Hal senada dapat disimak dalam firman Allah:

إني وجدت امرأة تملكهم وأوتيت من كل شيء ولها عرش عظيم

“(Burung Hud-Hud berkata:) Sesungguhnya aku menemukan seorang wanita (Ratu Balqis) yang memerintah mereka dan dia dianugerahi segala sesuatu serta mempunyai singgasana yang besar.” (Q.S. al-Naml, 27: 23).

Apa yang diberikan Allah kepada Ratu Balqis seperti yang disaksikan dan dikatakan oleh Hud-Hud dalam ayat di atas bukan “segala sesuatu” dalam pengertiannya yang harfiah; sebab dia tidak dianugerahi apa yang dianugerahkan Allah kepada Nabi Sulaiman a.s., seperti kemampuan berkomunikasi dengan binatang dan makhluk-makhluk lainnya. Ini berarti bahwa ungkapan kull di dalam ayat di atas bersifat umum tetapi menunjuk pada pengertian khusus, yaitu terbatas hanya pada “segala sesuatu” yang dianugerahkan kepada Ratu Balqis.

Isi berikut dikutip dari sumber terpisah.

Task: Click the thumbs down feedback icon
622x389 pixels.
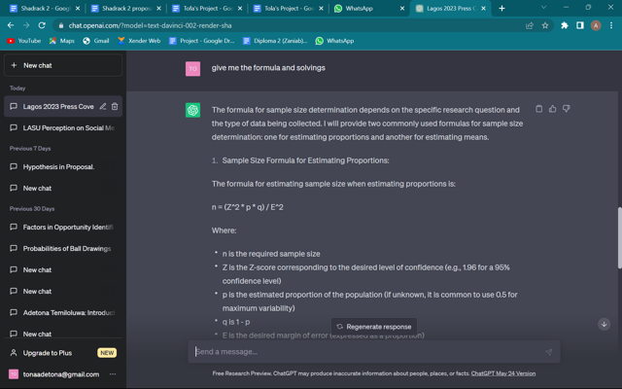Action: (567, 109)

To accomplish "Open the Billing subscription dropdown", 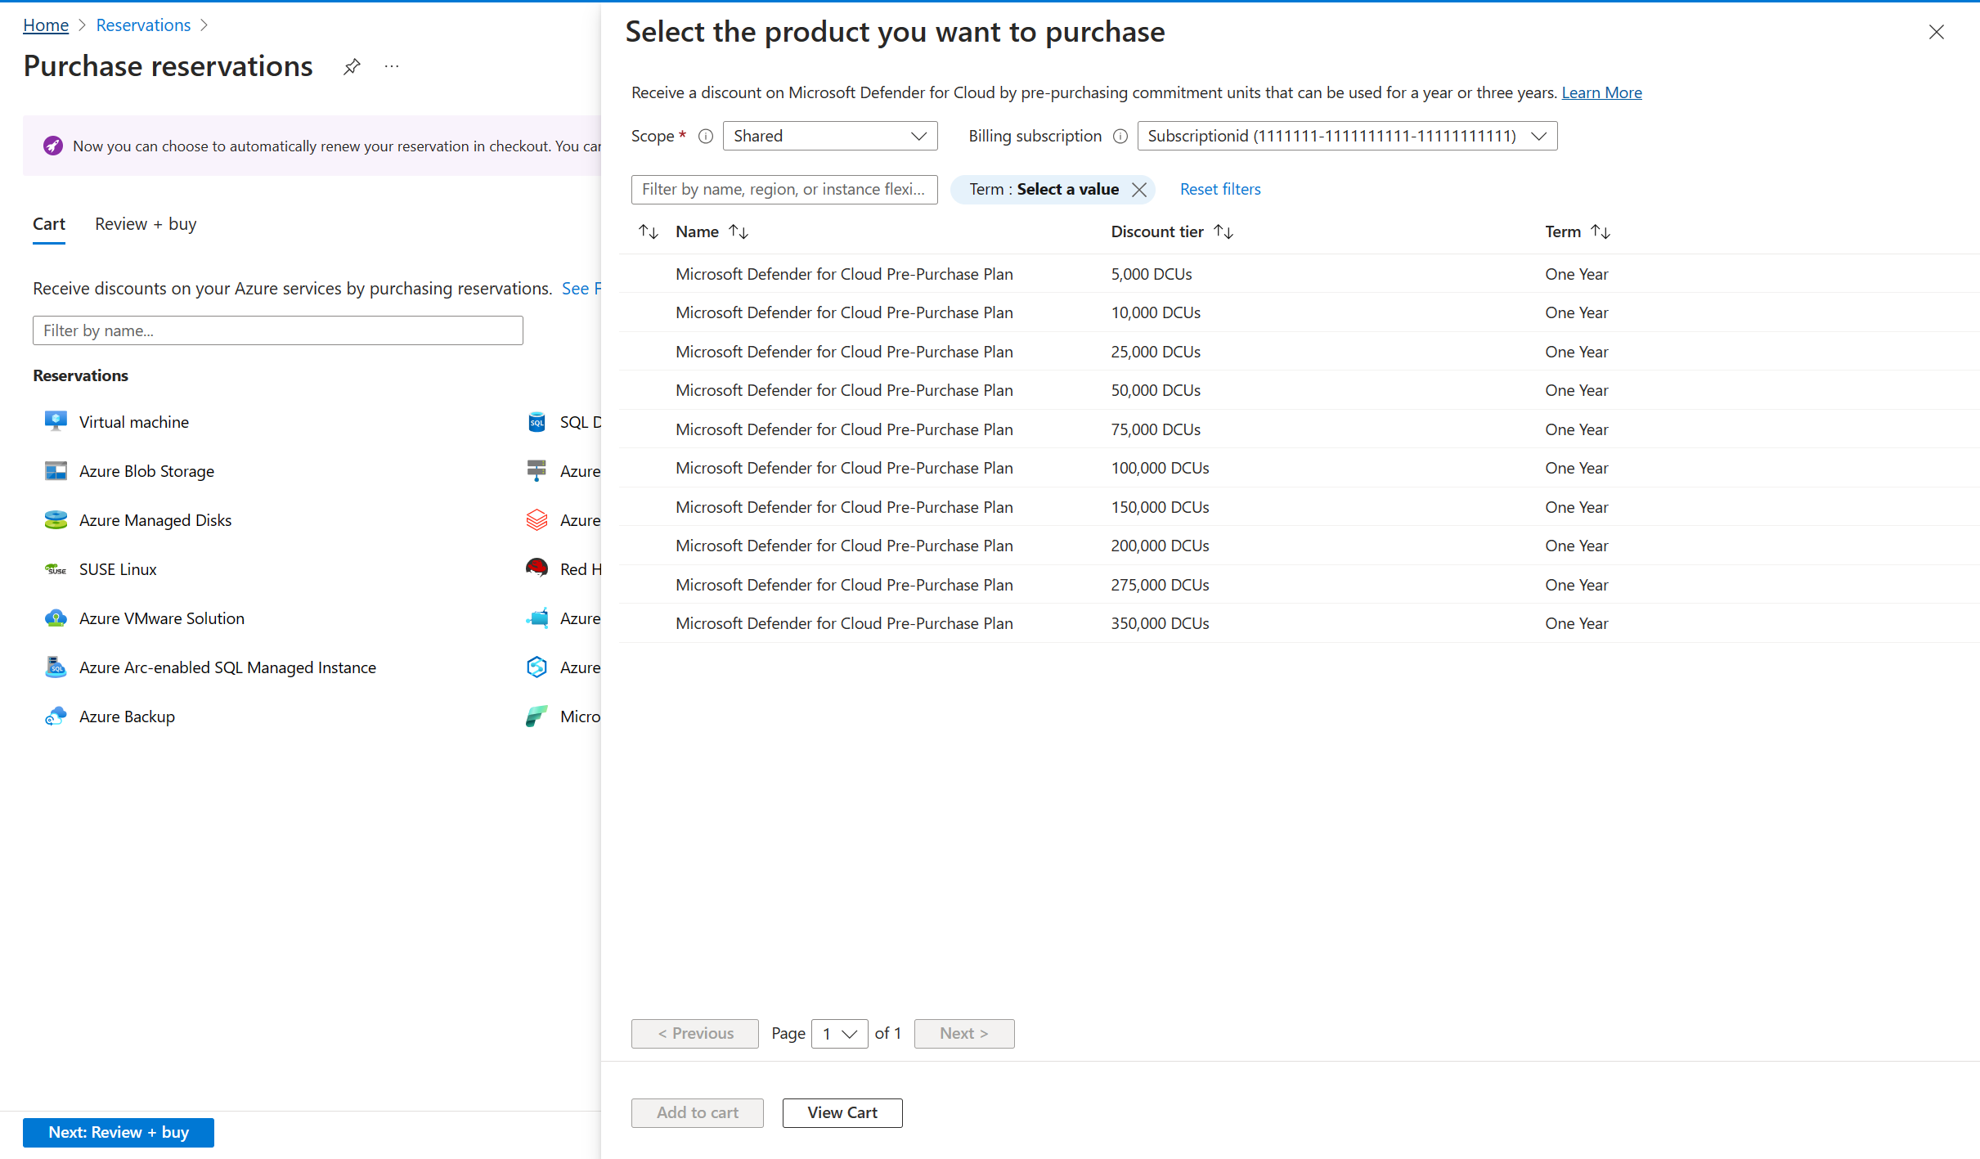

Dalam hadis pun, persoalan ‘am (umum) dan khash (khusus) tersebut sudah biasa muncul. Sebutlah, misalnya, sabda Nabi dalam hadis Abu Hurairah:

كل بن آدم تأكل الأرض إلا عجب الذنب منه خلق وفيه يركب

“Semua anak Adam akan hancur dimakan tanah kecuali tulang tengkorak; dari tanah dia diciptakan dan di tanah dia dibentuk dan disusun ulang.”[7]

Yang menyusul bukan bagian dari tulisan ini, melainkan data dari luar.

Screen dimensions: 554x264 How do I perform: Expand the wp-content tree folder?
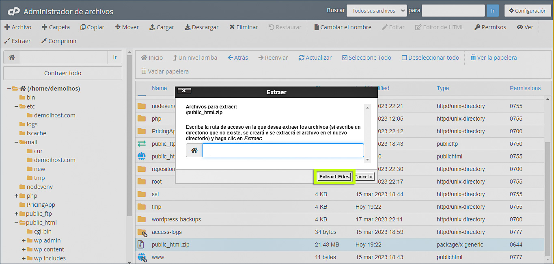coord(24,249)
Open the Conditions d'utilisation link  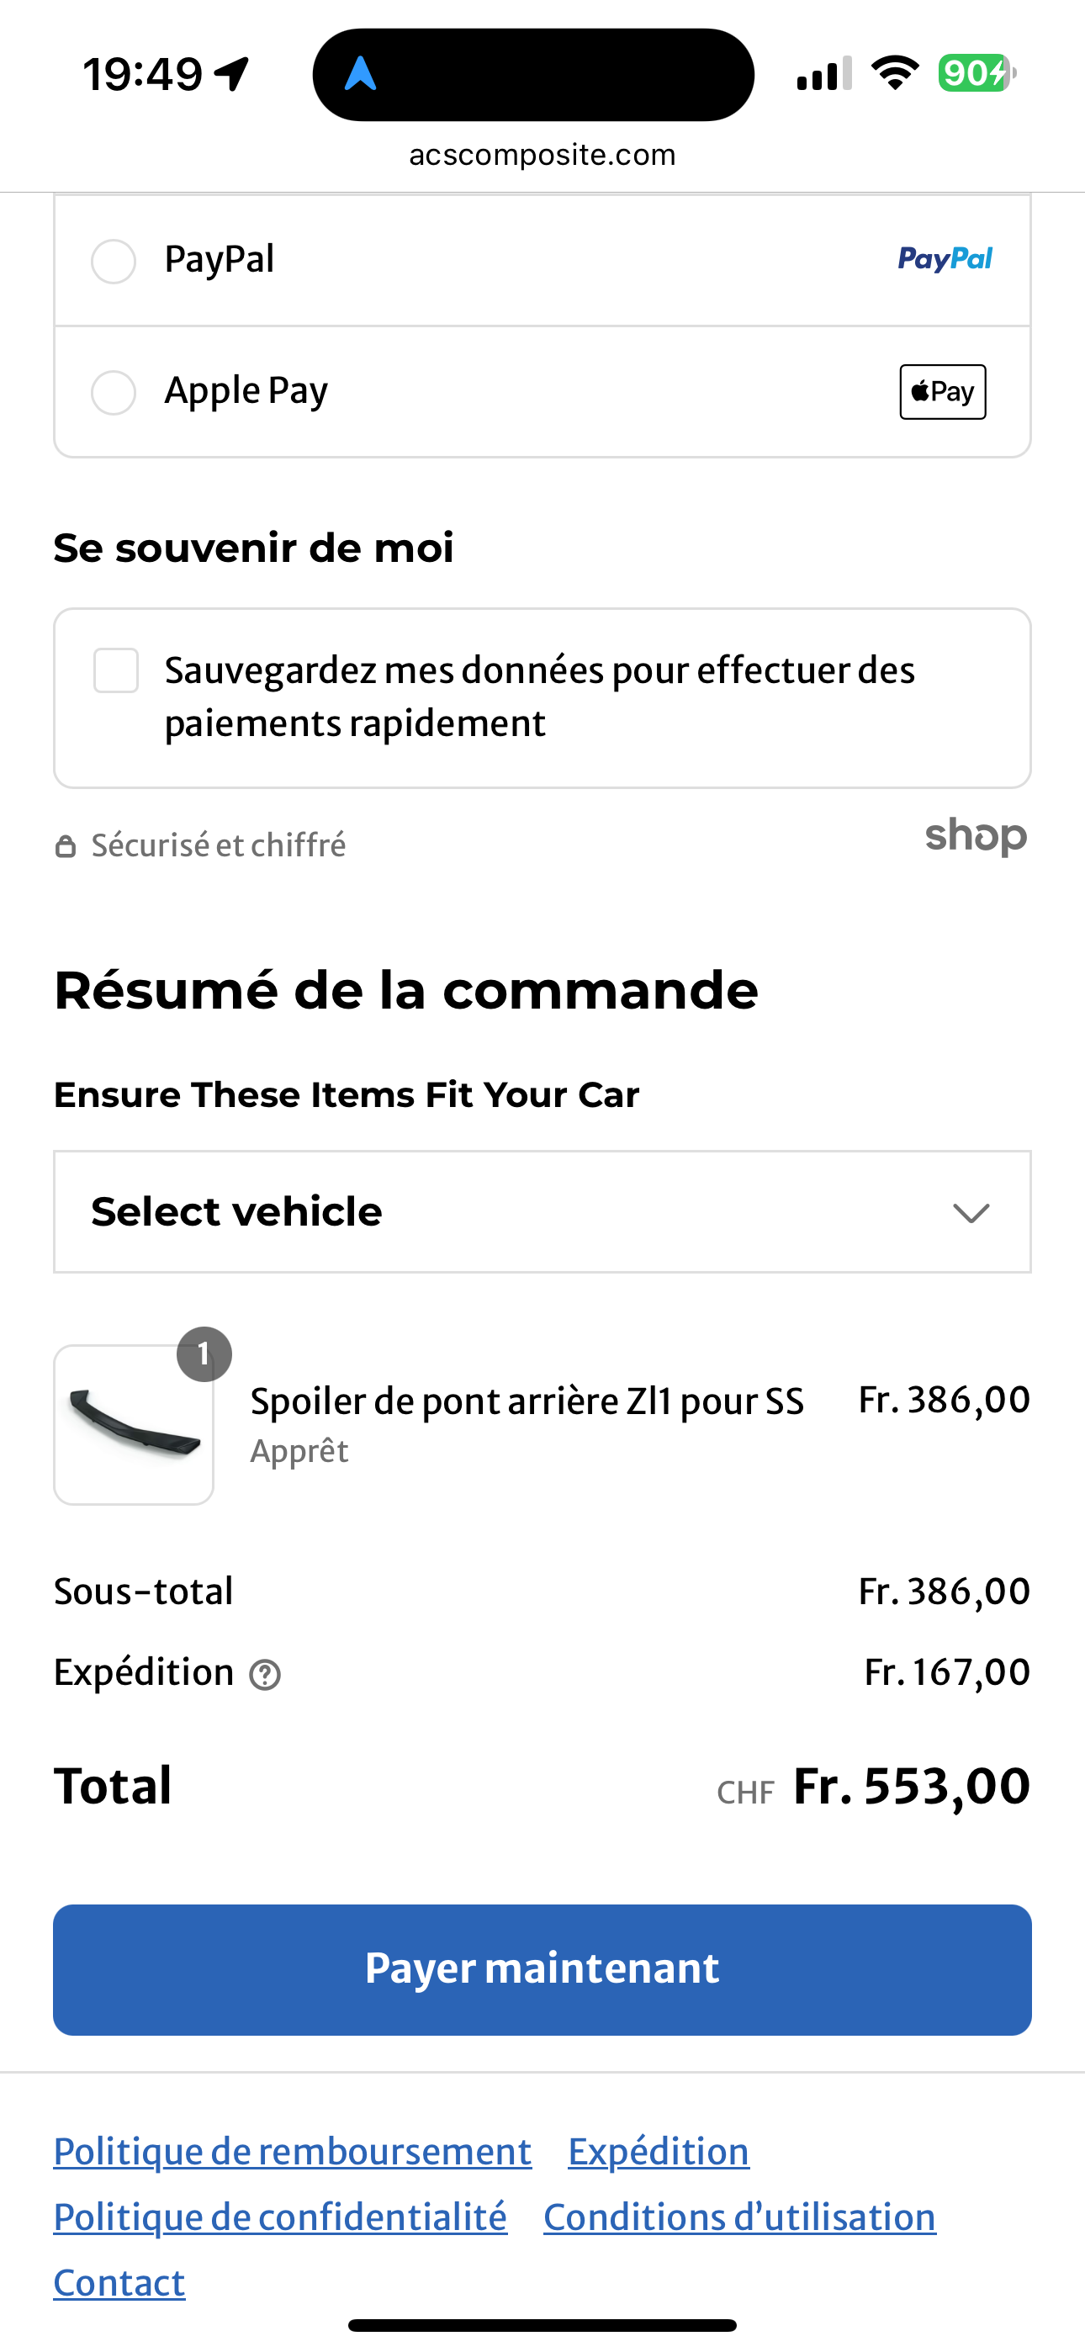[x=740, y=2218]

Dalam hadis di atas disebutkan kull ibn Adam ‘semua anak Adam’. Hadis ini juga secara harfiah berlaku atau bersifat umum, tetapi tidak berarti bahwa jasad “semua” anak Adam pasti dimakan tanah. Sebab, dalam riwayat lain disebutkan bahwa ada golongan-golongan hamba Allah yang jasad mereka tetap utuh, tidak dimakan tanah, karena Allah sendiri telah mengharamkan atas tanah untuk memakan jasad mereka. Mereka adalah para nabi, syuhada, ulama, dan para pemikul al-Quran. Dalam hadis shahih yang dikutip oleh banyak ahli hadis disebutkan:

إن الله عز وجل قد حرم على الأرض أن تأكل أجساد الأنبياء

“Sesungguhnya Allah ‘azza wa jalla telah mengharamkan atas tanah untuk memakan jasad para nabi.”[8]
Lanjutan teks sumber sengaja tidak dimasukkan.